Polacy chcą poczucia szeroko rozumianego bezpieczeństwa, chcą także, by Polska była dostatnia i żeby w Polsce ta dostatniość była nie dla wybranych, ale dla wszystkich - powiedział wicepremier, prezes PiS Jarosław Kaczyński w niedzielę na kolejnym pikniku rodzinnym PiS, zorganizowanym tym razem w Stawiskach (woj. podlaskie).
"Przyjechałem tutaj, tak jak przyjeżdżam na takie spotkania, pikniki, aby z państwem porozmawiać (...). My chcemy rozmawiać nie dla zabawy, my w tej chwili jesteśmy w trakcie przygotowywania programu, który pewnie za kilka tygodni zostanie pokazany opinii publicznej, i chcemy wiedzieć, czego chcą Polacy. Czego Polacy chcą, jak widzą przyszłość naszego kraju, ze swojego punktu widzenia, z punktu widzenia zwykłego obywatela naszego kraju, zwykłej polskiej rodziny" - podkreślił.
Kaczyński zaznaczył, że PiS bardzo interesuje pogląd tych, którzy reprezentują większość Polaków, czyli mieszkańców Polski lokalnej.
Zdaniem lidera PiS Polacy przede wszystkim chcą poczucia szeroko rozumianego bezpieczeństwa. "Poczucia bezpieczeństwa naszego państwa, ale także poczucia bezpieczeństwa osobistego, materialnego, poczucia bezpieczeństwa pracy, poczucia bezpieczeństwa na ulicy, na zabawie. W każdym miejscu, w którym są. Chcą po prostu, by Polska była bezpieczna, ale chcą także by Polska była dostatnia i żeby w Polsce ta dostatniość była nie dla wybranych, ale dla wszystkich; żeby to była szansa dla każdego" - powiedział wicepremier.
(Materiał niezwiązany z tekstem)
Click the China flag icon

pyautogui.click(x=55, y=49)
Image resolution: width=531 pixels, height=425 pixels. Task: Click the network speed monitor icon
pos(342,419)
Kaczyński podkreślał, że rząd PiS bardzo wiele zmienia, np. w dziedzinie bezpieczeństwa zewnętrznego. Jak mówił, co chwila powstaje nowa jednostka wojskowa. Dodał, że to zasługa szefa MON Mariusza Błaszczaka. "Polska jest coraz silniejsza, coraz bezpieczniejsza" - mówił.
"Pamiętajcie, że są sojusze, ale sojusznicy pomagają tylko tym, którzy potrafią się sami bronić. Gdyby Ukraińcy nie potrafili się sami obronić, to dzisiaj to byłaby po prostu drugorzędna sprawa, jakiś tam spór dyplomatyczny; byłoby po Ukrainie" - zaznaczył.
Kontynuując ten wątek Kaczyński zapewnił, że "także wobec Ukrainy nasza partia prowadzi i będzie prowadzić politykę obrony polskich interesów, na przykład tam gdzie chodzi o rolników". "I będzie po prostu zważała na to jak różne sprawy są załatwiane, jakie są wzajemne relacje, w jaki sposób nasi bracia ze wschodu zachowują się, kiedy są tutaj. To wszystko będzie brane pod uwagę" - powiedział.
"My pomagamy, chcemy pomagać, musimy pomagać, to jest w naszym interesie, ale to nie jest na zasadzie, że jeden daje, a drugi tylko bierze. Tak być nie może" - dodał.